Trente ans après la reconnaissance de la liaison entre l'amiante et le mésothéliome dans l'étude réalisée par C. Wagner chez les mineurs de crocidolite d'Afrique du Sud (1960), et en dépit de nombreux travaux publiés sur cette tumeur, il nous semble important de poursuivre les recherches dans ce domaine en raison des particularités suivantes :

1. Modèle épidémiologique unique :

* Tumeur rare (2 par million en population générale, jusqu'à 30 par million dans les populations exposées (Leigh et al., 1991 : Zwi et al., 1989)

* Pauci-factorielle (chez l'homme, il n'existe pas d'arguments de certitude en dehors de certaines variétés d'amiante et de l'érionite ; par contre les modèles expérimentaux font l'objet d'autres hypothèses)

* bénéficiant d'une masse considérable d'informations épidémiologiques (essentiellement à partir des cohortes amiante) et expérimentales (mécanisme ; autres facteurs étiologiques) permettant de tester les extrapolations entre les modèles expérimentaux et l'homme.

2. Modèle expérimental unique ayant fait l'objet de multiples approches complémentaires :

* études in vitro sur les cellules mésothéliales animales ou humaines permettant de mieux analyser le rôle de chaque paramètre de l'effet fibre ou d'autres agents cancérogènes

* association in vitro - in vivo testant le potentiel cancérogène chez la souris transgénique par injection de cellules mésothéliales transformées in vitro

* études in vivo comprenant des tests mécanistiques (injection ou implantation intra cavitaires) et des modèles de plus en plus physiologiques (injection intratrachéale et surtout inhalation).

3. Modèle clinique et thérapeutique unique dont le pronostic est encore très sévère, et qui présente la particularité de se trouver dans une cavité close avec un potentiel d'extension métastatique faible.
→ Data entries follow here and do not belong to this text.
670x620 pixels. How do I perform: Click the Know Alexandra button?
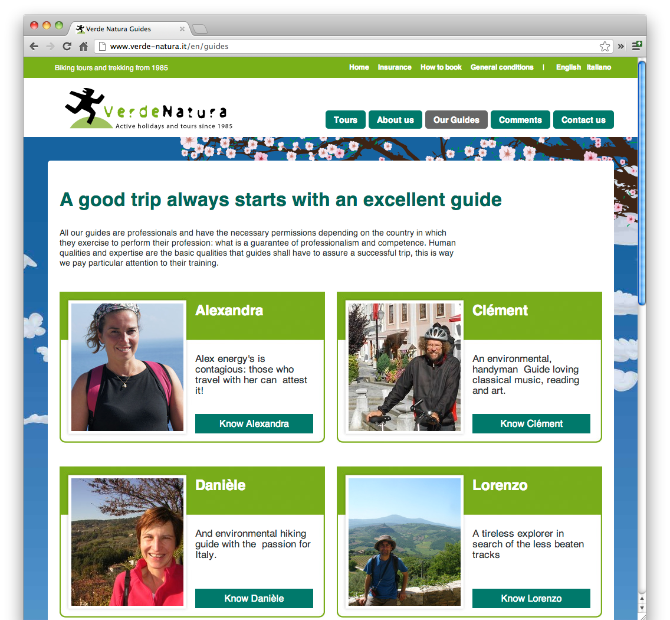coord(254,423)
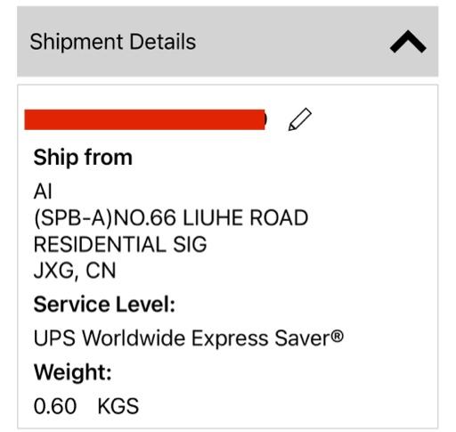Screen dimensions: 456x432
Task: Click the (SPB-A)NO.66 LIUHE ROAD address line
Action: pyautogui.click(x=171, y=218)
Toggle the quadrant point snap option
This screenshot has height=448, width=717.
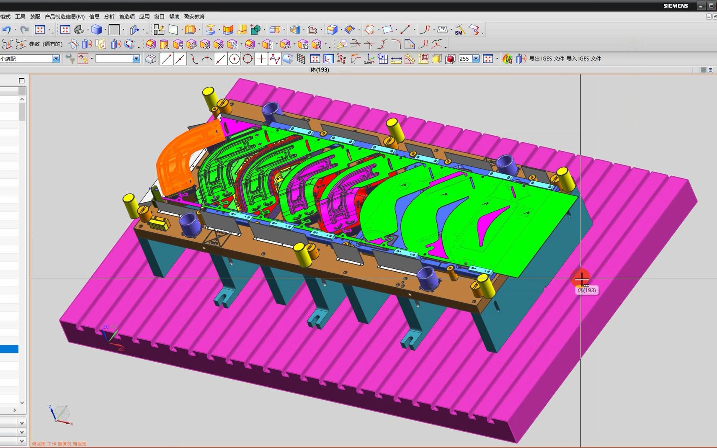tap(248, 59)
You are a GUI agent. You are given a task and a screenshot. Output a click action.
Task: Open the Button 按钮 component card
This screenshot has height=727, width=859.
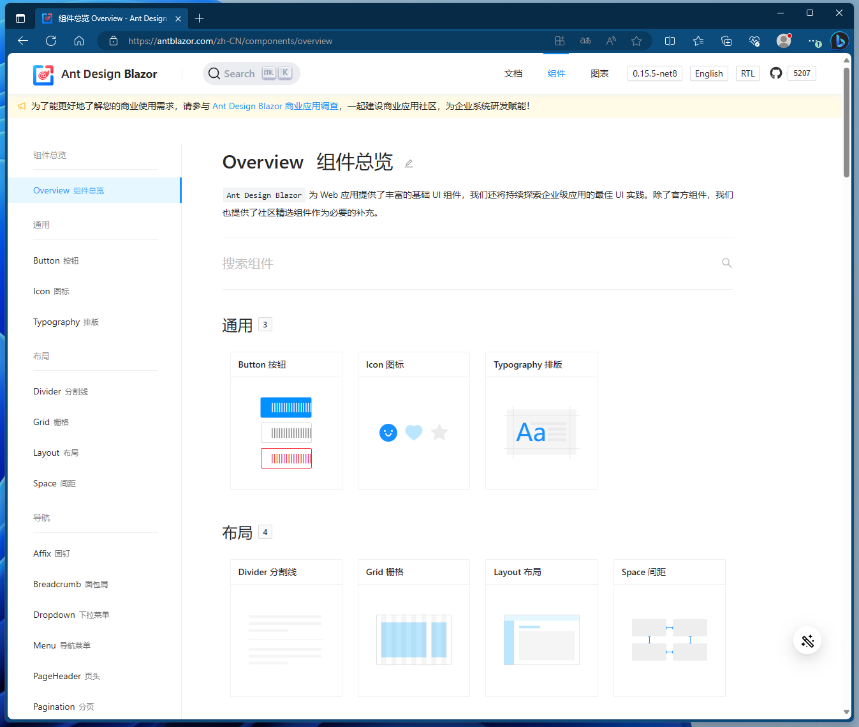[x=286, y=421]
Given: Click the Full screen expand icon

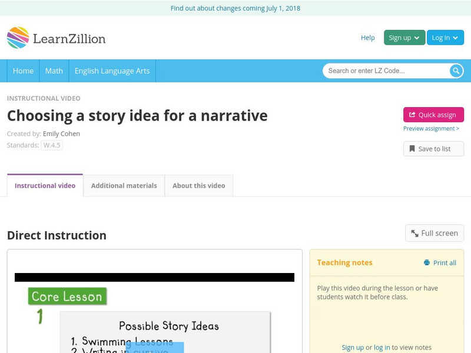Looking at the screenshot, I should pyautogui.click(x=415, y=234).
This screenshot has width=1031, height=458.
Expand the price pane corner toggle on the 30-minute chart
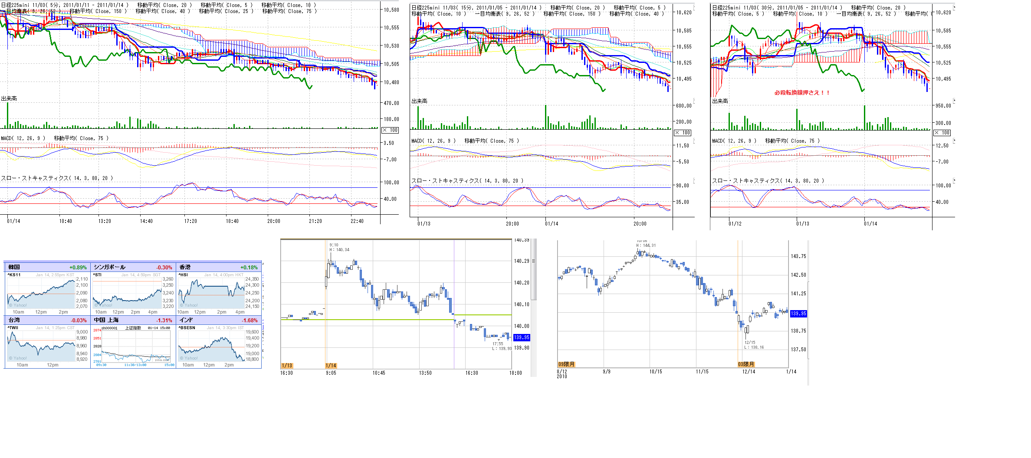point(954,7)
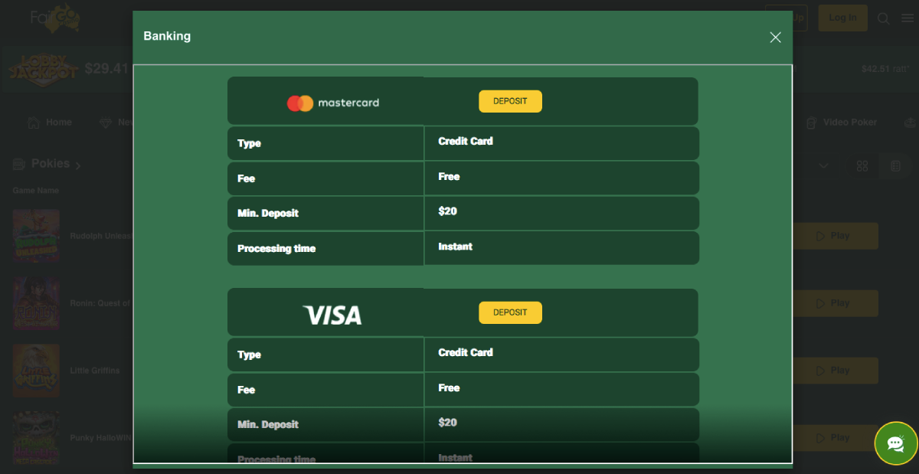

Il semble être une tumeur idéale pour un essai bien ciblé de thérapie génique.

4. Dimension Santé Publique importante, en raison de:

* son rôle de marqueur d'exposition à une famille de polluants connus comme l'amiante

* détection de foyers de contamination de type environnemental (Corse, Nouvelle Calédonie, Turquie)

* détection des secteurs professionnels à risque en dehors des industries de transformations bien connues

* détection de l'effet des faibles doses et du rôle éventuel de facteurs de susceptibilité individuelle

* son rôle de sentinelle dans la détection de nouveaux facteurs étiologiques :

- appartition de cas sans rapport avec l'amiante

- interaction entre amiante et autres facteurs.

Toutes ces raisons plaident en faveur du maintien de surveillance de repérage efficace des cas observés chez l'homme.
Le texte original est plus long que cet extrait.